Oil was produced by subsea wells via a manifold, which passed through rigid flowlines and then flexible risers into a Floating Production Storage and Offloading system (FPSO).

The FPSO, Petrojarl Foinaven, which was operated by Teekay Petrojarl, had an overall length of 240 m and an oil storage capacity of 300000 oilbbl. Surface process facilities consisted of two parallel oil separation and gas compression trains with a combined liquid handling capacity of 145000 oilbbl/d of crude oil and 114 Mcuft/d of associated gas. It was permanently stationed in the field and the crude oil was exported by shuttle tankers. Oil was exported primarily to the Flotta oil terminal in Orkney with smaller amounts going to Tranmere Oil Terminal on Merseyside.

Approximately half of the produced associated gas was used for enhanced oil recovery in the field. The remainder was exported through the West of Shetland pipeline to the Sullom Voe Terminal. Some of the exported gas was used as fuel in the Fortum operated Sullom Voe power station. The remainder was enriched with liquefied petroleum gas and exported to the Magnus platform for enhanced oil recovery in the Magnus field.

According to BP, to date, 390 million barrels of oil have been recovered from the Foinaven area.

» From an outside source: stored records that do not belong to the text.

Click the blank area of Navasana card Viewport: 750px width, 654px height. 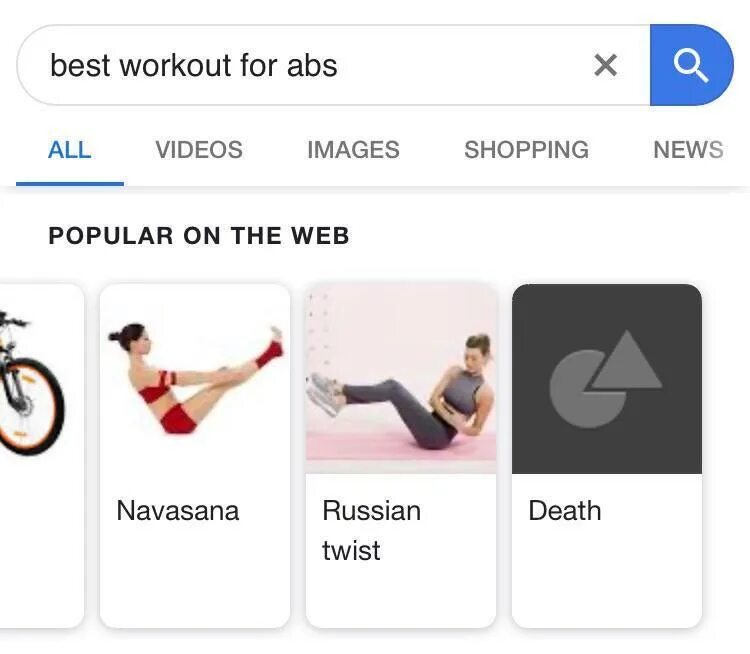195,576
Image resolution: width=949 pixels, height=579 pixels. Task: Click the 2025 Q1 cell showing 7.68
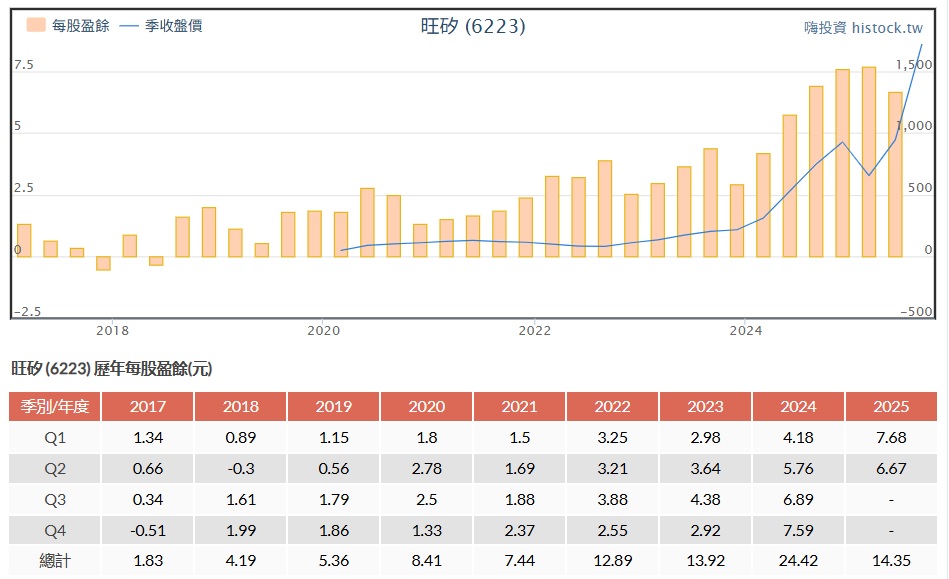[x=890, y=437]
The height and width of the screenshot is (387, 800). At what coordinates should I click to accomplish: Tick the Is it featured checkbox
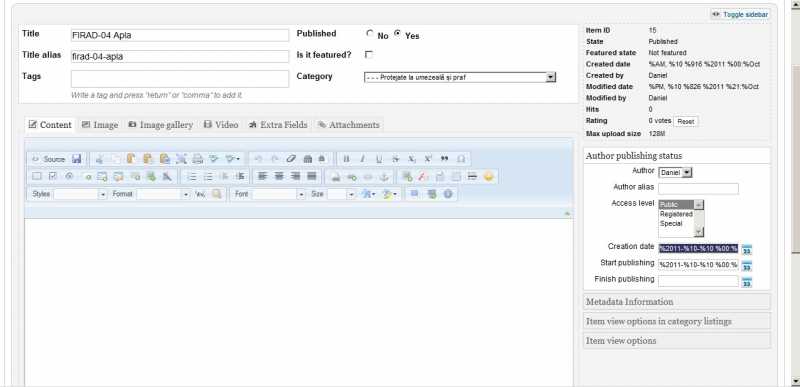pyautogui.click(x=369, y=55)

==Suspension of Production==
In April 2021, BP suspended production from the Foinaven field as the long-serving FPSO Petrojarl Foinaven through which the fields were producing oil was nearing the end of its 25-year design life. It was removed in 2022 to be scrapped at Frederikshavn in Denmark. BP and its partners have begun evaluating options to develop the estimated remaining resources of up to a possible 200 million barrels from the Foinaven field and surrounding area.